> _Exercise description_: The expected result is every entry, retyped character for character.

> _Extracted information_:
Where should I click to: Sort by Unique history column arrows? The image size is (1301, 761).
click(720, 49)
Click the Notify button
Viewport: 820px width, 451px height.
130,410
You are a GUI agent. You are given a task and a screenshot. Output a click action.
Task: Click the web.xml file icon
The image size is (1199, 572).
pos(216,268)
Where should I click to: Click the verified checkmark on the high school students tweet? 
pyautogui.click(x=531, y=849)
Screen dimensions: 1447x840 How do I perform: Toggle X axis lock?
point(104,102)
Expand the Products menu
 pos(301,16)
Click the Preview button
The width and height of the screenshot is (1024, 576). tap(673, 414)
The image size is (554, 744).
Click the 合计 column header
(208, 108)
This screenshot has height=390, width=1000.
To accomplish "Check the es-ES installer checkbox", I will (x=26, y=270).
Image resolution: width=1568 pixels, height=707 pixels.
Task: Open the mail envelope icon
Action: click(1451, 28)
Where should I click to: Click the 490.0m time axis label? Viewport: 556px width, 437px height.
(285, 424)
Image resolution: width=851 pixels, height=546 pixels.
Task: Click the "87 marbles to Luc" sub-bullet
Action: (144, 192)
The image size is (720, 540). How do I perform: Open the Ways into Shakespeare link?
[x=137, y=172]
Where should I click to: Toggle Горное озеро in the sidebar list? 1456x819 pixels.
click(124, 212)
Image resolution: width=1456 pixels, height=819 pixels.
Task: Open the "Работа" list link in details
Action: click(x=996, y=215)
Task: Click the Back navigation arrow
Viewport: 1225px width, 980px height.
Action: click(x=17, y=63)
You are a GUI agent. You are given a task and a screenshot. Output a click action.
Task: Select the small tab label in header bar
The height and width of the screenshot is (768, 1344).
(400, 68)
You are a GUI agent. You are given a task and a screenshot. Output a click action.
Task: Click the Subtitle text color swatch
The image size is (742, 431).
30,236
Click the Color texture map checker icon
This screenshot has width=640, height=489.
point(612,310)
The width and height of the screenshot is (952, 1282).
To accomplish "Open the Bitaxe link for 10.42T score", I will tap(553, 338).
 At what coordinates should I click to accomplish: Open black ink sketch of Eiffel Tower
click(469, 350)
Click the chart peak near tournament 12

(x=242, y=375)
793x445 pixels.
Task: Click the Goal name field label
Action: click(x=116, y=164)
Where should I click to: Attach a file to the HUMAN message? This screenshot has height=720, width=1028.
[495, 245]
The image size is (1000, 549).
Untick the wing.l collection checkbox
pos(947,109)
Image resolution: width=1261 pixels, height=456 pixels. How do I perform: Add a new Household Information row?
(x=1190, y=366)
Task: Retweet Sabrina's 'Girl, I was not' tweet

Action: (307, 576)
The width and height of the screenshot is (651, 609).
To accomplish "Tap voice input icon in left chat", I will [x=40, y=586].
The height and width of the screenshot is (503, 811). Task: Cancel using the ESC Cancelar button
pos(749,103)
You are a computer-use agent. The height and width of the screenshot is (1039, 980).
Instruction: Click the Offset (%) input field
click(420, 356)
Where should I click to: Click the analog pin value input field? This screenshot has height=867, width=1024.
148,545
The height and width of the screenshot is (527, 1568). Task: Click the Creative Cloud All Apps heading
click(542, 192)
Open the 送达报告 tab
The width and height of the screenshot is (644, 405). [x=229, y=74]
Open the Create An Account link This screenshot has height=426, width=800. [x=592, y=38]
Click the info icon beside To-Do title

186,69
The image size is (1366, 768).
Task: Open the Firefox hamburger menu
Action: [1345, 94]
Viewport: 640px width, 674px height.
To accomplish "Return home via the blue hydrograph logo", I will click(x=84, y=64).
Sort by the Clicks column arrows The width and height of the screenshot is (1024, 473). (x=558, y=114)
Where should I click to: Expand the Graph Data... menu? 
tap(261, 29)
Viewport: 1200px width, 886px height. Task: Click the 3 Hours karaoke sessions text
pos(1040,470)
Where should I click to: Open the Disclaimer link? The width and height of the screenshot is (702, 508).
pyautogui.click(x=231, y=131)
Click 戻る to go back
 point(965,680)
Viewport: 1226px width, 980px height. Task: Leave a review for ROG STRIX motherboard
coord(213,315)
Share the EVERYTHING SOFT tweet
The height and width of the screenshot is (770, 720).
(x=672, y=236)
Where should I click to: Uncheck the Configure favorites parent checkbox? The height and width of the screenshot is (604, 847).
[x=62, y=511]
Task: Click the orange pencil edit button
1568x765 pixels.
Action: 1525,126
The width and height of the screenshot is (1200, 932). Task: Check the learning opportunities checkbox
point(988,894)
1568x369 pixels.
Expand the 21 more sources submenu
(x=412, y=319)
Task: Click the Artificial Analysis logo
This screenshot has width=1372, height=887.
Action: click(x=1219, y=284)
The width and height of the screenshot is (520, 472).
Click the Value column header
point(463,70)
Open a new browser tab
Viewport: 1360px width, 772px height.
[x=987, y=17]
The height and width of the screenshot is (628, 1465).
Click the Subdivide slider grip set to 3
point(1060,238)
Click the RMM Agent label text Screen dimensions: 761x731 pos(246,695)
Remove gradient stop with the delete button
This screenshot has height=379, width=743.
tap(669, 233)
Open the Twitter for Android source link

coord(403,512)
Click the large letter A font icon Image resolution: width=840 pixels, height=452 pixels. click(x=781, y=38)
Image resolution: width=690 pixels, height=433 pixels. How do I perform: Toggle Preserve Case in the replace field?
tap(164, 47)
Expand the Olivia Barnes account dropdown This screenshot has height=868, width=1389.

> _Your response_:
Where should I click to: Sort by Unique history column arrows? The image size is (1301, 761).
click(720, 49)
Click the Notify button
Viewport: 820px width, 451px height.
130,410
You are a GUI agent. You are given a task and a screenshot. Output a click action.
Task: Click the web.xml file icon
The image size is (1199, 572).
pos(216,268)
Where should I click to: Click the verified checkmark on the high school students tweet? 
pyautogui.click(x=531, y=849)
Screen dimensions: 1447x840 How do I perform: Toggle X axis lock?
point(104,102)
Expand the Products menu
 pos(301,16)
Click the Preview button
The width and height of the screenshot is (1024, 576). tap(673, 414)
The image size is (554, 744).
Click the 合计 column header
(208, 108)
This screenshot has height=390, width=1000.
To accomplish "Check the es-ES installer checkbox", I will (x=26, y=270).
Image resolution: width=1568 pixels, height=707 pixels.
Task: Open the mail envelope icon
Action: click(1451, 28)
Where should I click to: Click the 490.0m time axis label? Viewport: 556px width, 437px height.
(285, 424)
Image resolution: width=851 pixels, height=546 pixels.
Task: Click the "87 marbles to Luc" sub-bullet
Action: (144, 192)
The image size is (720, 540). How do I perform: Open the Ways into Shakespeare link?
[x=137, y=172]
Where should I click to: Toggle Горное озеро in the sidebar list? 1456x819 pixels.
click(124, 212)
Image resolution: width=1456 pixels, height=819 pixels.
Task: Open the "Работа" list link in details
Action: click(x=996, y=215)
Task: Click the Back navigation arrow
Viewport: 1225px width, 980px height.
Action: click(x=17, y=63)
You are a GUI agent. You are given a task and a screenshot. Output a click action.
Task: Select the small tab label in header bar
The height and width of the screenshot is (768, 1344).
(400, 68)
You are a GUI agent. You are given a task and a screenshot. Output a click action.
Task: Click the Subtitle text color swatch
The image size is (742, 431).
30,236
Click the Color texture map checker icon
This screenshot has width=640, height=489.
point(612,310)
The width and height of the screenshot is (952, 1282).
To accomplish "Open the Bitaxe link for 10.42T score", I will tap(553, 338).
 At what coordinates should I click to accomplish: Open black ink sketch of Eiffel Tower
click(469, 350)
Click the chart peak near tournament 12

(x=242, y=375)
793x445 pixels.
Task: Click the Goal name field label
Action: click(x=116, y=164)
Where should I click to: Attach a file to the HUMAN message? This screenshot has height=720, width=1028.
[495, 245]
The image size is (1000, 549).
Untick the wing.l collection checkbox
pos(947,109)
Image resolution: width=1261 pixels, height=456 pixels. How do I perform: Add a new Household Information row?
(x=1190, y=366)
Task: Retweet Sabrina's 'Girl, I was not' tweet

Action: (307, 576)
The width and height of the screenshot is (651, 609).
To accomplish "Tap voice input icon in left chat", I will [x=40, y=586].
The height and width of the screenshot is (503, 811). Task: Cancel using the ESC Cancelar button
pos(749,103)
You are a computer-use agent. The height and width of the screenshot is (1039, 980).
Instruction: Click the Offset (%) input field
click(420, 356)
Where should I click to: Click the analog pin value input field? This screenshot has height=867, width=1024.
148,545
The height and width of the screenshot is (527, 1568). Task: Click the Creative Cloud All Apps heading
click(542, 192)
Open the 送达报告 tab
The width and height of the screenshot is (644, 405). [x=229, y=74]
Open the Create An Account link This screenshot has height=426, width=800. [x=592, y=38]
Click the info icon beside To-Do title

186,69
The image size is (1366, 768).
Task: Open the Firefox hamburger menu
Action: [1345, 94]
Viewport: 640px width, 674px height.
To accomplish "Return home via the blue hydrograph logo", I will click(x=84, y=64).
Sort by the Clicks column arrows The width and height of the screenshot is (1024, 473). (x=558, y=114)
Where should I click to: Expand the Graph Data... menu? 
tap(261, 29)
Viewport: 1200px width, 886px height. Task: Click the 3 Hours karaoke sessions text
pos(1040,470)
Where should I click to: Open the Disclaimer link? The width and height of the screenshot is (702, 508).
pyautogui.click(x=231, y=131)
Click 戻る to go back
 point(965,680)
Viewport: 1226px width, 980px height. Task: Leave a review for ROG STRIX motherboard
coord(213,315)
Share the EVERYTHING SOFT tweet
The height and width of the screenshot is (770, 720).
(x=672, y=236)
Where should I click to: Uncheck the Configure favorites parent checkbox? The height and width of the screenshot is (604, 847).
[x=62, y=511]
Task: Click the orange pencil edit button
1568x765 pixels.
Action: 1525,126
The width and height of the screenshot is (1200, 932). Task: Check the learning opportunities checkbox
point(988,894)
1568x369 pixels.
Expand the 21 more sources submenu
(x=412, y=319)
Task: Click the Artificial Analysis logo
This screenshot has width=1372, height=887.
Action: click(x=1219, y=284)
The width and height of the screenshot is (520, 472).
Click the Value column header
point(463,70)
Open a new browser tab
Viewport: 1360px width, 772px height.
[x=987, y=17]
The height and width of the screenshot is (628, 1465).
Click the Subdivide slider grip set to 3
point(1060,238)
Click the RMM Agent label text Screen dimensions: 761x731 pos(246,695)
Remove gradient stop with the delete button
This screenshot has height=379, width=743.
tap(669, 233)
Open the Twitter for Android source link

coord(403,512)
Click the large letter A font icon Image resolution: width=840 pixels, height=452 pixels. click(x=781, y=38)
Image resolution: width=690 pixels, height=433 pixels. How do I perform: Toggle Preserve Case in the replace field?
tap(164, 47)
Expand the Olivia Barnes account dropdown This screenshot has height=868, width=1389.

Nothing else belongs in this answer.